Sterling was pulling into a new development—she’d imagined the girlfriend living in some old, outdated place, from the way he’d described the dreary interior—with bath-mat-sized balconies off the front, bordered in metal railings. On one, someone stood in front of a glowing grill that puffed steam into the night’s cooling air. Romney signs were draped over a few of the rails. In front of them, a boy pedaled slowly up the incline, the light underneath his seat weakly blinking as his bike moved up the steep hill.
“This feels good. This seems like just the right thing to do,” Sterling said, and she realized by the way he spoke that he was perplexed by his actions, not certain. Had he been drinking before he picked her up? Or was the medicine having some bad effect on him? She could hardly ask. He’d turned on the radio, and they were listening to Radiohead—Radiohead!—as he pulled into an empty carport that looked as flimsy as an opened tin of sardines, and turned off the ignition. “You’ll like her,” he said. “Even if you don’t, you can tell your mother, and she’ll be shocked. She won’t believe I introduced you to someone I’ve been dating, who lives in a housing development with a bunch of Republicans.”
Candace pulled her jacket more tightly arou
nd her as she got out of the car. It was a part of town she hadn’t known existed; it had been a field the last time she’d driven past this big outcropping of buildings on the hillside of bare earth, with what looked like the devil tending his fire with a pitchfork just above them as they ascended the stairs.
The door Sterling was heading toward was on the third level, right in front of the stairs, a Coke machine making noise beside it. It was the sort of room you’d ask not to have in a motel. There was no light inside, but two doors down, she could see a little boy in boxing gloves hammering his father’s leg as he tended the grill. Sterling knew someone who’d been kidnapped? Like that girl the crazy couple took in Utah? A large long-haired cat arched its back and darted around the man and the boy, playing with something it batted between its paws.

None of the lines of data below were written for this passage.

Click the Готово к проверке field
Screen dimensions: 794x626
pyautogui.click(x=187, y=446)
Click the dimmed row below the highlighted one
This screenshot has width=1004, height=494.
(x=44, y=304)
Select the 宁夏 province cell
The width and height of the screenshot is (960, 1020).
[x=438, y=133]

“It’s me, Lana!” Sterling said, staring into the peephole as if it would allow him to see inside. “I want you to meet my niece, open up, darlin’!”
“Jee-zus,” a young Hispanic woman said, peeking through the door opened only a crack, its safety chain pulled on. “Did you ever think of calling first?” She slid back the chain and stepped aside. Sterling preceded Candace into the apartment without an entranceway and gave the young woman a quick one-armed hug. “Where’s your mother, darlin’?” he said.
“I thought you were sick,” she said. “Who’s this?”
She spoke as if Candace weren’t present. The young woman seemed about her age, maybe younger. She was wearing three gigantic hair rollers and was dressed in black: black sweatpants; black turtleneck; black shoes with white laces. “Ooh la la,” she said, whistling through the space between her front teeth. “Those are million-dollar boots. This is the way you dress your other girlfriends, Sterl?”